"The Pause Is Over" Much Stronger Auto Market In Near Future
DETROIT July 31, 2003; Sholnn Freeman writing for the WSJ reported that a much-stronger U.S. auto market is emerging amid signs of an accelerating economic recovery, said economists who track the industry.
David Littmann, chief economist at Detroit Bank Comerica Inc., said the auto picture is brightening dramatically due to tax cuts, low financing rates and improvements in the job market.
"The pause is a matter of history now," he added, "and we're getting into a much more robust auto economy in the next 12 months."

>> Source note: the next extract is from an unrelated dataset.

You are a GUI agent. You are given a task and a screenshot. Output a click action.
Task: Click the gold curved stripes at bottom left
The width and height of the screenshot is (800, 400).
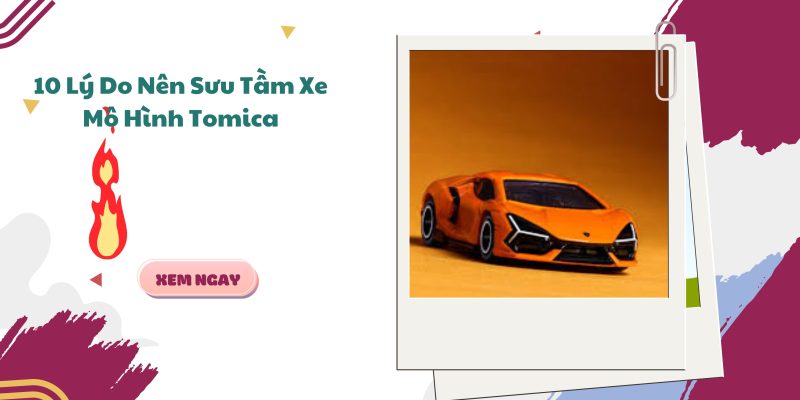pos(33,390)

Bob Schnorbus, chief economist at J.D. Power and Associates, said improving economic factors have converged on the auto market, helping to bump the industry out of a sluggish selling period. "We're clearly going to be doing better than we have been," he noted. "In fact, this will be the best month of the year."
Mr. Schnorbus expects July's sales pace to be between 17 million and 17.5 million vehicles on a seasonally adjusted, annualized basis. The first quarter's selling rate was 15.9 million and improved to 16.3 million in the second quarter, he added. Auto makers release U.S. July results Friday.
The economists said American consumers will have more money to spend, thanks to tax cuts which start coming through in paychecks this summer.
Mr. Littmann said Americans will get $13 billion in child tax credits in the mail from the government this summer, while shareholders will get $10 billion because of the dividend-tax reduction. He added another $35 billion in lower income taxes and depreciation benefits will also flow into the economy.
"Even in the midst of what we know is going to be an accelerating economy, fiscal and monetary policy will remain extraordinarily stimulative for the rest of the year," said Mr. Littmann.
He went on to say job-market improvement also augers stronger auto sales. Mr. Littmann pointed to the Labor Department's household survey, which has been showing gains for the past six months. He said new claims for jobless benefits, also a leading indicator, are on a downward trend.
Messrs. Littmann and Schnorbus both agreed a drop-off in company-backed incentives is unlikely, with Mr. Schnorbus saying, "There's still a market share battle going on."